#### [What needs to be done]
Once you reach the line with "Given: Click the Gilda35 display name" in the material below, copy each line exactly up to and including the line with "Given: Open the 200 M samples dropdown", and skip the pictures.

___ Records to process ___

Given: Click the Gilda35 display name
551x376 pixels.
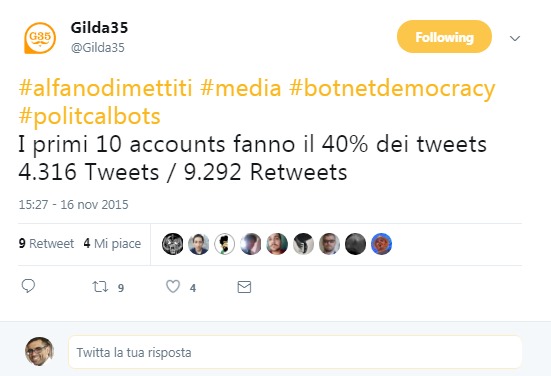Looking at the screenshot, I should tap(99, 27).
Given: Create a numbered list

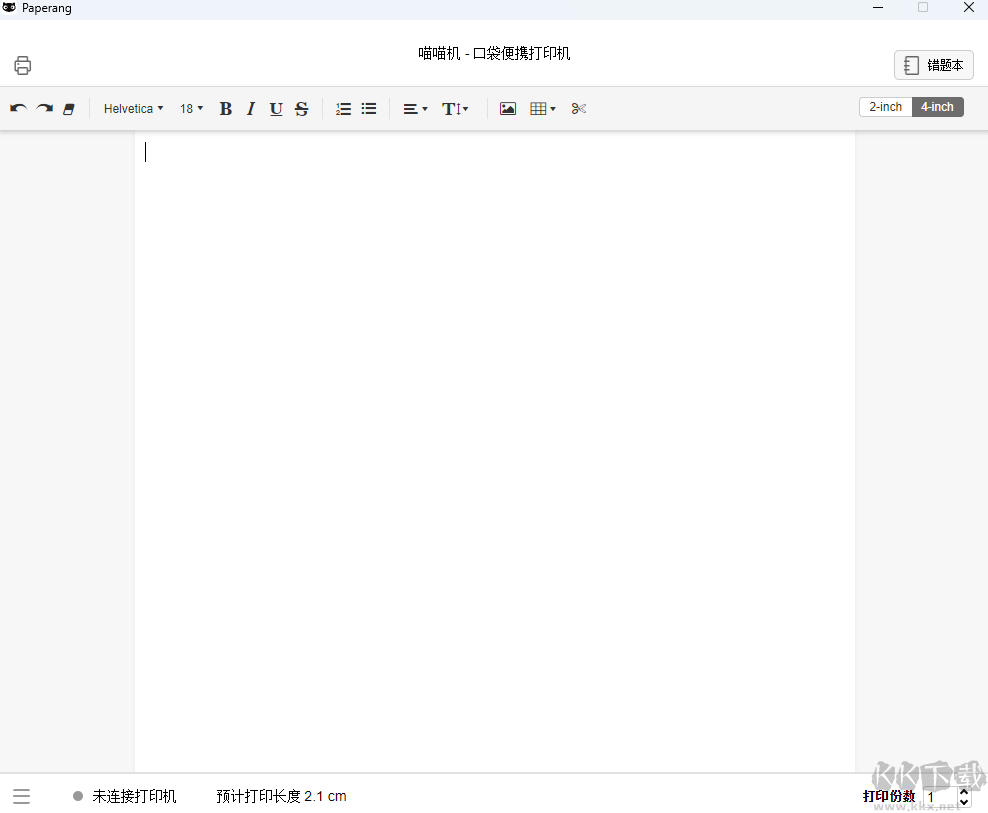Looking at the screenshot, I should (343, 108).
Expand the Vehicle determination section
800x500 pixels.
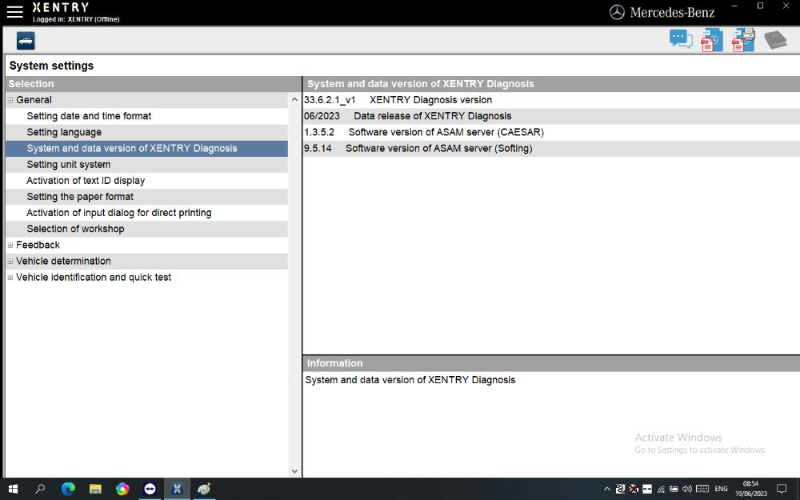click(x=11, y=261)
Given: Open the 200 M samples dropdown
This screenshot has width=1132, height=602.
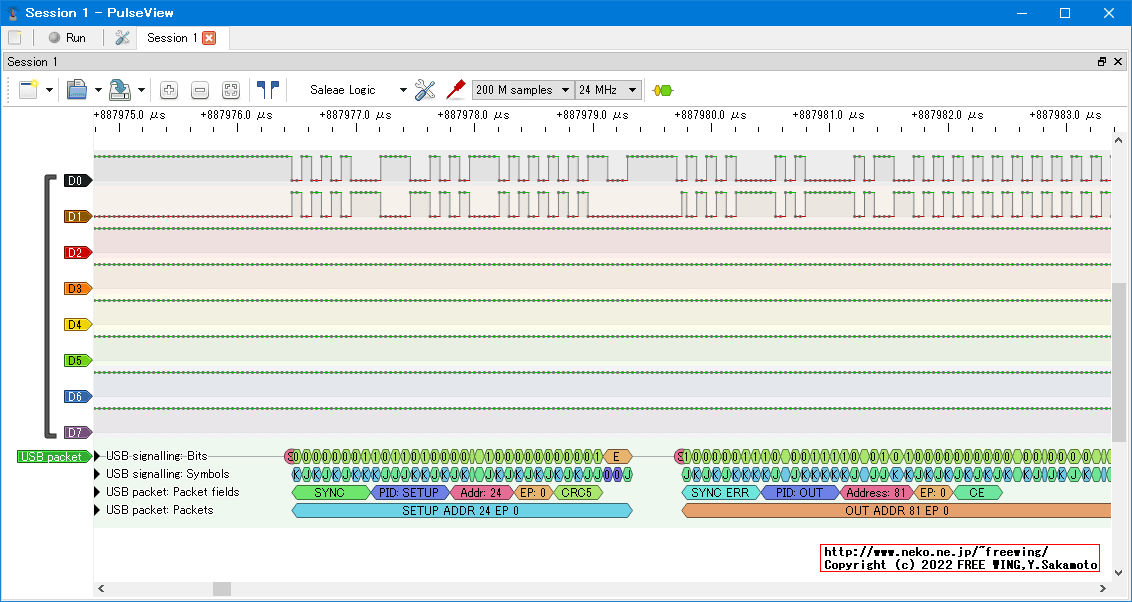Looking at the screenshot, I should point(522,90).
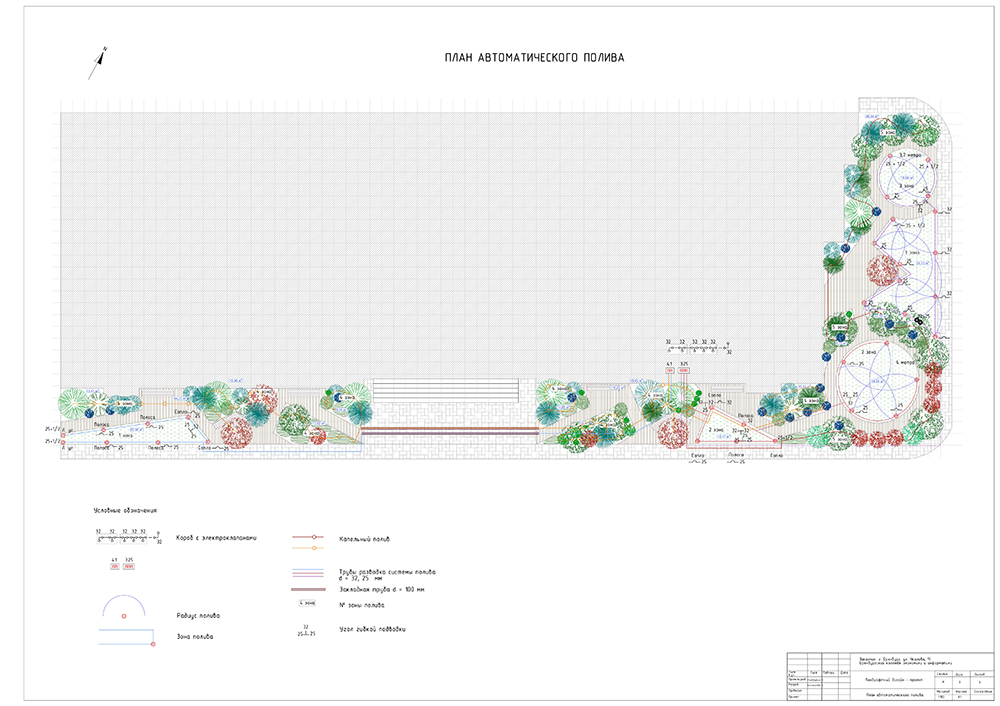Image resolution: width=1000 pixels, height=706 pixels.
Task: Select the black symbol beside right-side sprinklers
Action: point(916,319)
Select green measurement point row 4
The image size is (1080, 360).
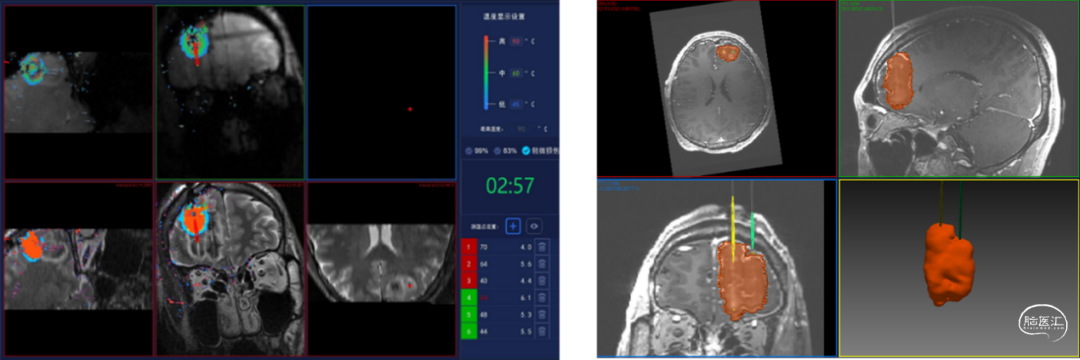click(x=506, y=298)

___
___ Records to process ___

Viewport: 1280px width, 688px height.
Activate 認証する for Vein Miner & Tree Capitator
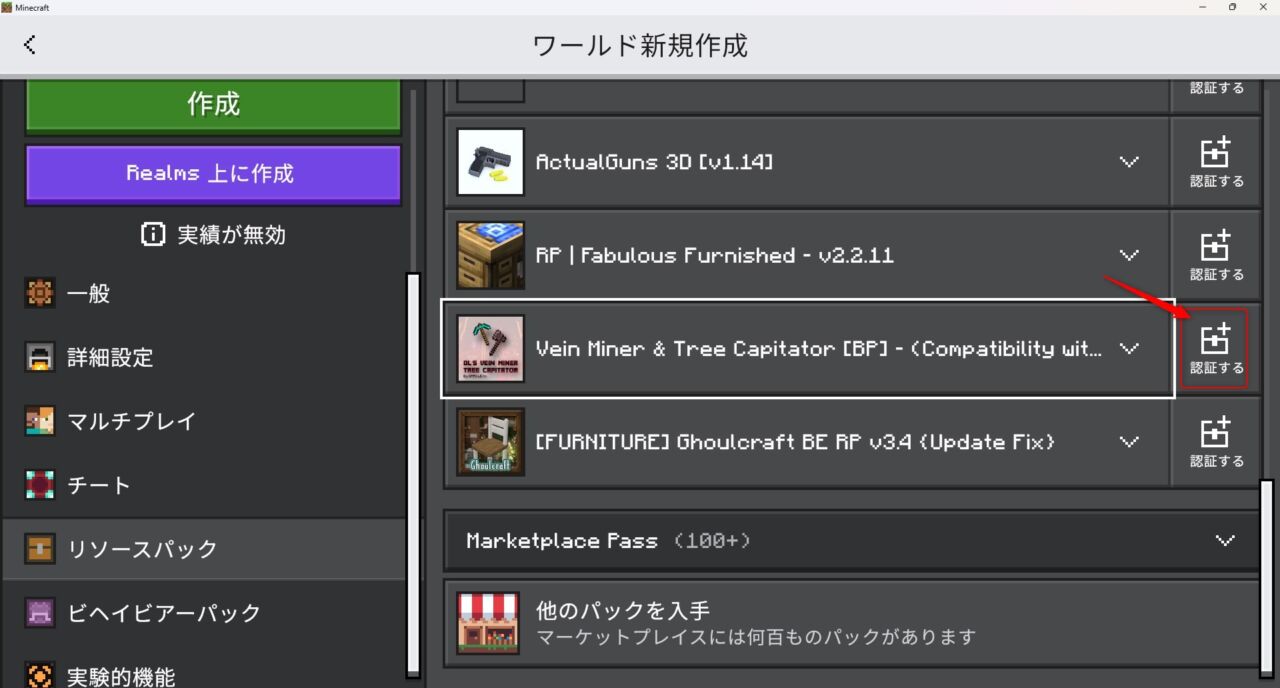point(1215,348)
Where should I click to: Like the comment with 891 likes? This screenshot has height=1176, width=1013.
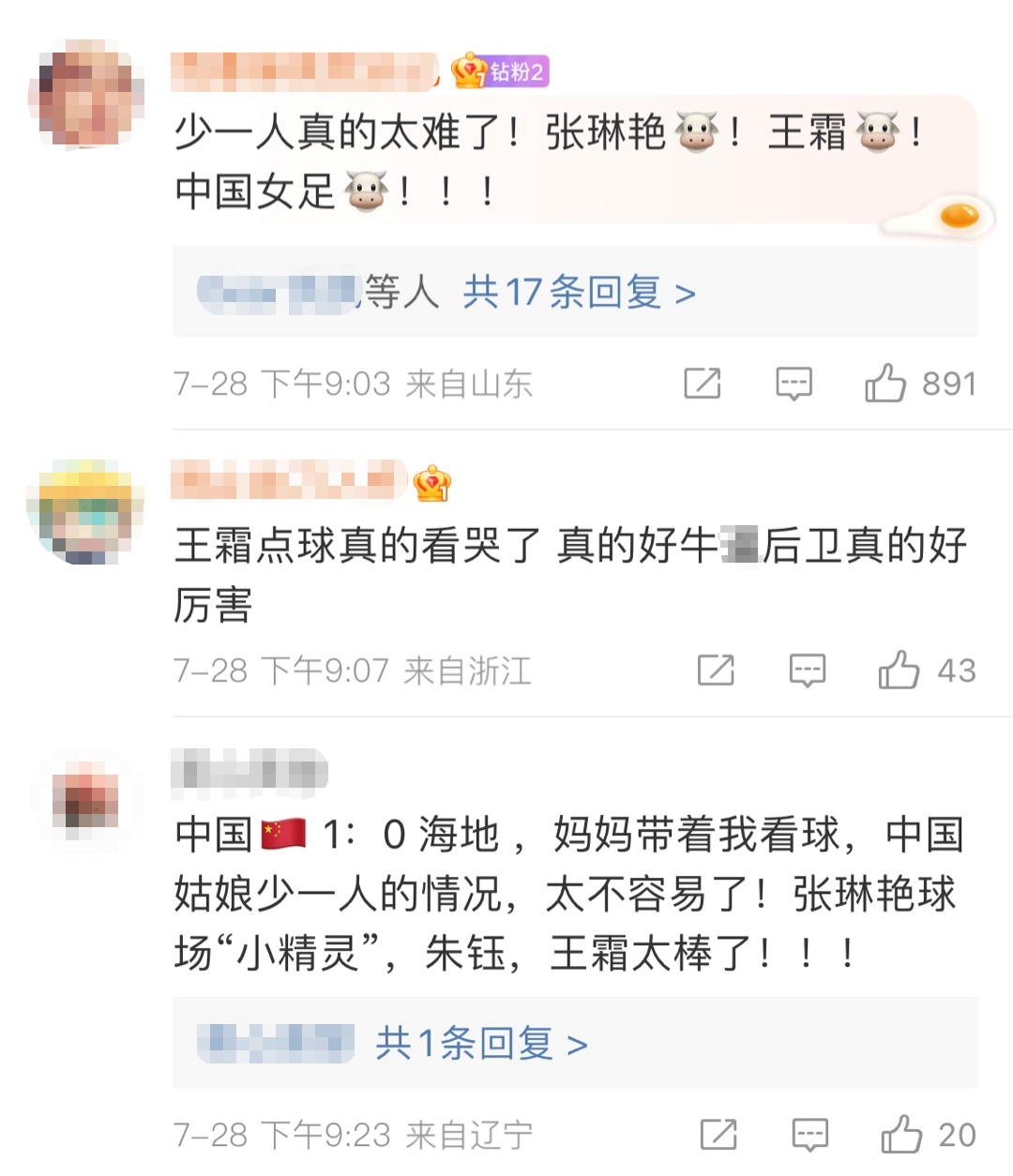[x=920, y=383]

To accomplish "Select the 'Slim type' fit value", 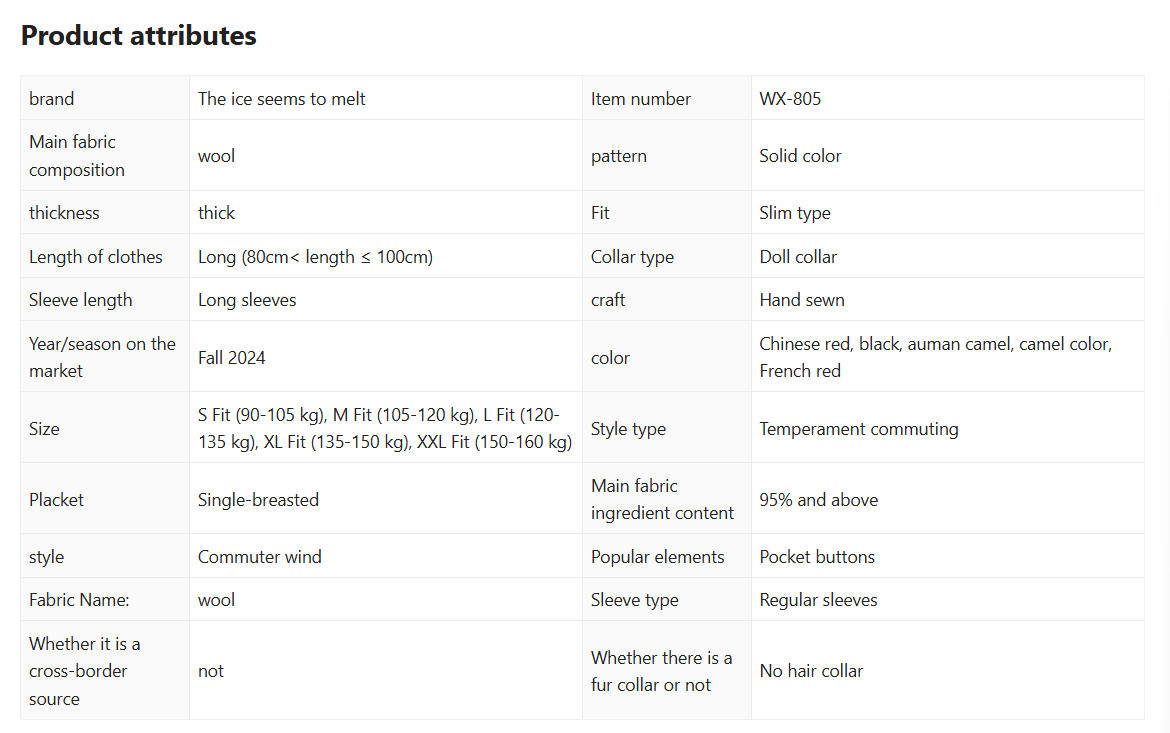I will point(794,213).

___

#### [Answer space]
Given: Click the Gilda35 display name
551x376 pixels.
Looking at the screenshot, I should tap(99, 27).
Given: Create a numbered list

Looking at the screenshot, I should (343, 108).
Expand the Vehicle determination section
800x500 pixels.
click(x=11, y=261)
Given: Open the 200 M samples dropdown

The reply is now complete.